Nichts passt zusammen in diesem Buch: nicht die Rede von »lateraler Macht« zur Eitelkeit, mit der Rifkin über seine Treffen mit den Mächtigen Europas (Merkel, Barroso & Co.) berichtet; nicht der Ruf nach nachhaltigem Lebensstil dazu, dass er selber bis zu zweimal wöchentlich über den Atlantik fliegt; nicht die romantische Naturverklärung zur Verliebtheit in »intelligente Technologien«; nicht die Kritik am naturfernen Aufwachsen der Computerkids zur Euphorie für Facebook & Co. Nun könnte das ja ein Zeichen von Originalität und also eine Stärke sein, wenn denn der Autor durch präzises Argumentieren plausibel machte, dass die Gegensätze zusammen gehören. Aber nichts wäre falscher, als Rifkins Argumentation präzis zu nennen. Und selbst wenn sich die neuen »lateralen«, »dezentralen«, »demokratischen« und »intelligenten« Techniken etablieren sollten: Neue Techniken haben alte selten ersetzt, meist ergänzt. Wir verbrauchen heute mehr Kohle als vor dem Erdölzeitalter, mehr Brennholz als vor dem Kohlezeitalter. Sollte sich die dritte Industrielle Revolution tatsächlich ereignen, wären wir die zweite deswegen noch lange nicht los.
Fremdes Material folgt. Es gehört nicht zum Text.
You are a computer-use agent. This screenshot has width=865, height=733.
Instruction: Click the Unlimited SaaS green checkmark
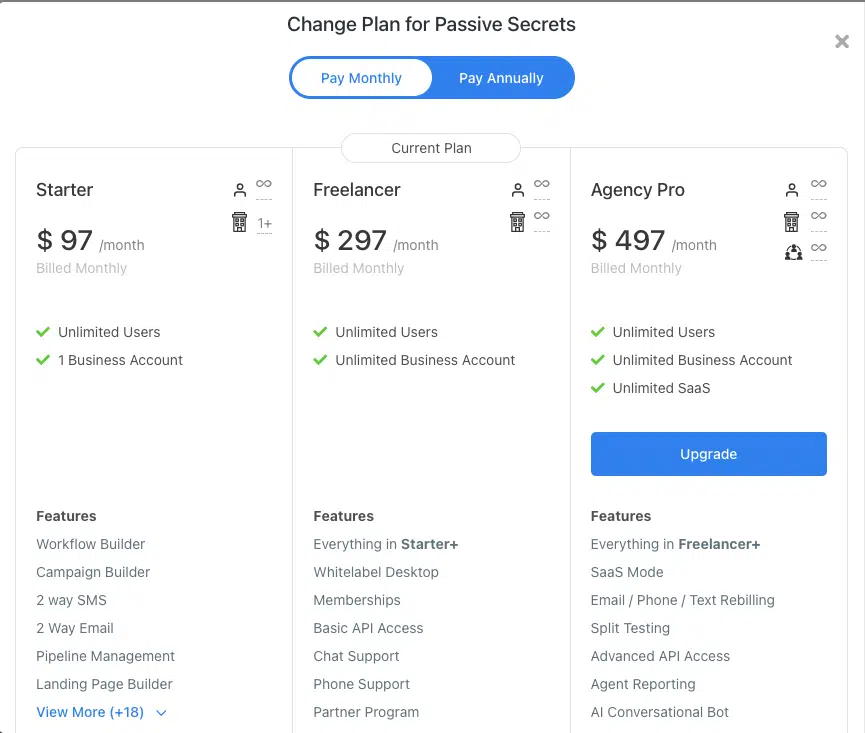pyautogui.click(x=597, y=388)
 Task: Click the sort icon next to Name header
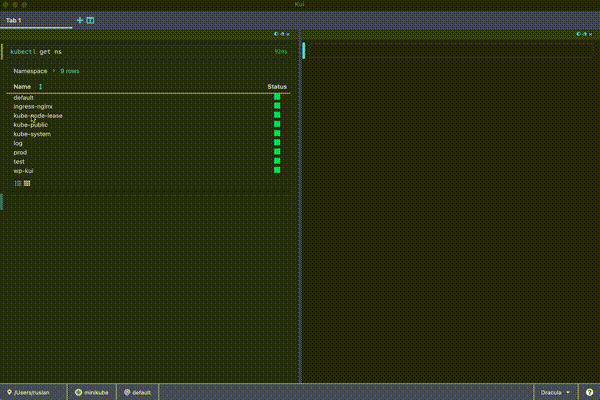click(40, 87)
Gibt es auch Positives zu berichten? Nun, das Buch wird ansatzweise interessant, wo Rifkin die Projekte schildert, in denen er als Berater fungiert: auf Sizilien, in Rom, Utrecht oder San Antonio in Texas. Doch gerade da ist Rifkin eben nicht der Soziologe, der analysiert, sondern der Politberater, der verkaufen will.
Wahrscheinlich braucht unsere Zeit Menschen, die sich für eine Sache voll einsetzen und dafür auch mal bereit sind, über Widersprüche hinwegzusehen. Bücher indes läse man lieber von Leuten mit differenzierterem Blick.